Hızla değişen dünyamızda insanın yaşayabilmesi ,bir bakıma en yakın çevresiyle olan ilişiklerine ve çevrenin kişilerin davranışları üzerindeki etkisini anlamasına bağlıdır. İnsanın en yakın çevresi evi ve ailesidir. Anayasamızın 41.maddesinde “Aile Türk Toplumunun Temelidir. ”hükmü yer almaktadır. Aile, insanlık tarihi boyunca var olan ve değişmeler karşısında sürekliliğini her zaman koruyan bir kurumdur. Bu güne kadar kurulmuş olan bütün medeniyetlerde, bütün hukuk sistemlerinde ve dinlerde toplumsal hayatı, birlik ve bütünlüğü sağlamaya yönelik düzenlemelerin esas objesi aile olmuştur. Aile kan bağlılığı, evlilik ve diğer yasal yollardan, aralarında akrabalık ilişkisi bulunan ve çoğunlukla aynı evde yaşayan bireylerden oluşan; bireylerin cinsel, psikolojik, sosyal ve ekonomik ihtiyaçlarının karşılandığı, topluma uyum ve katılımlarının sağlandığı ve düzenlendiği temel bir birimdir. En küçük toplum birimi olarak da tanımlanan aile, insan yaşantısı içinde doğumdan önce başlayan ve doğumdan sonraki ilk gelişim yıllarından yaşamın sonuna değin etkinliğini sürdüren bir kurumdur. Bütün toplumlarda aile kişiliğin ortaya çıkmasında ve gelişmesinde etkili olan ilk sosyal etkendir.

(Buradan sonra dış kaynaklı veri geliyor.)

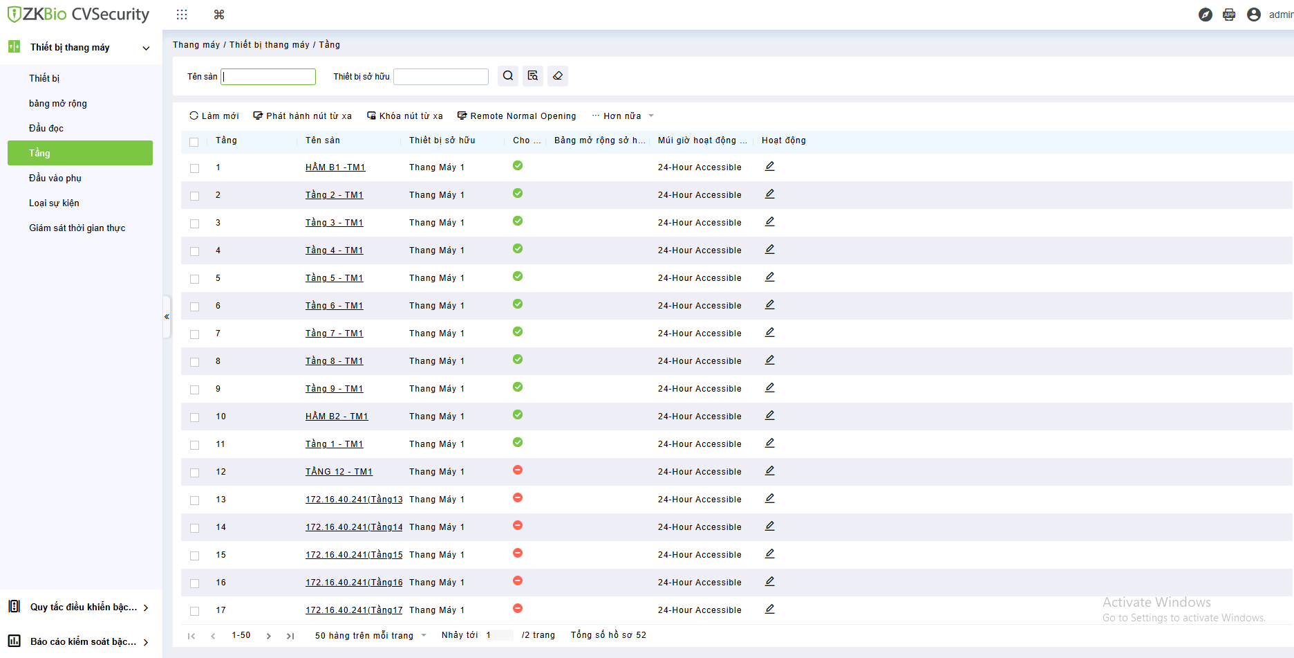Image resolution: width=1294 pixels, height=658 pixels.
Task: Click the admin user avatar icon
Action: pyautogui.click(x=1254, y=15)
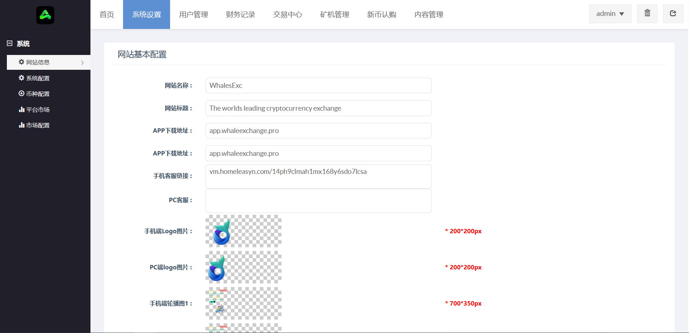Click the trash can icon in top bar
Screen dimensions: 689x333
tap(647, 13)
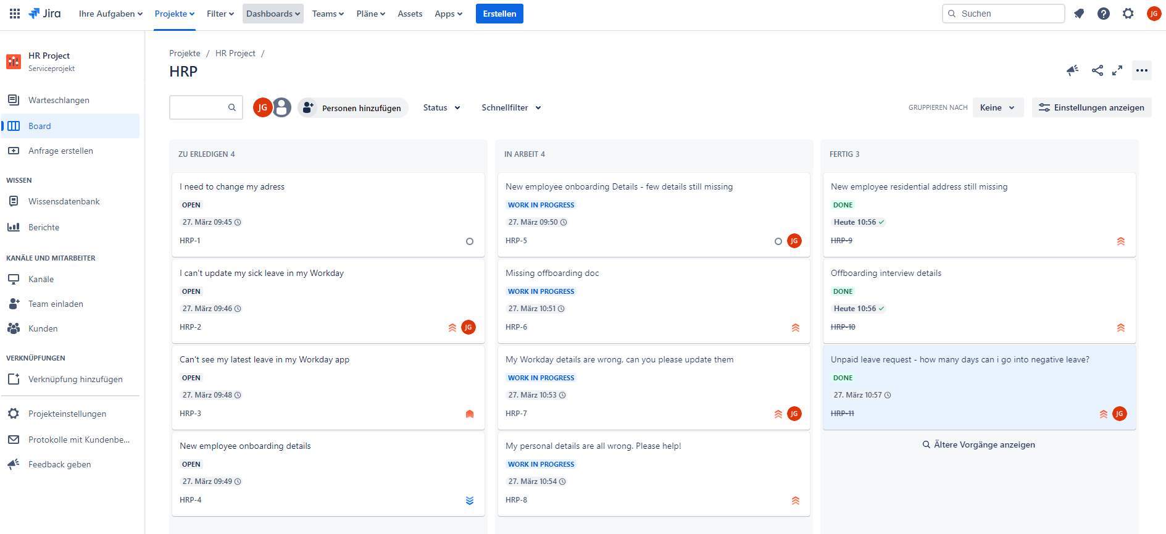Screen dimensions: 1166x534
Task: Filter board by JG assignee avatar
Action: (262, 107)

AİLENİN TEMEL GEREKSİNİMLERİ
Güven Ortamı: Aile içindeki bireylerin emniyette olduğu, dışarıdaki tehlikeli olayların aile içine girmeyeceği duygusu, bu gereksinmenin temel nedenidir. Eğer çocuk ev içinde kendisini güven içinde bulmuyorsa çocuk ailenin dışında bir yere yönelir. Aile ile olan bağlarını koparır.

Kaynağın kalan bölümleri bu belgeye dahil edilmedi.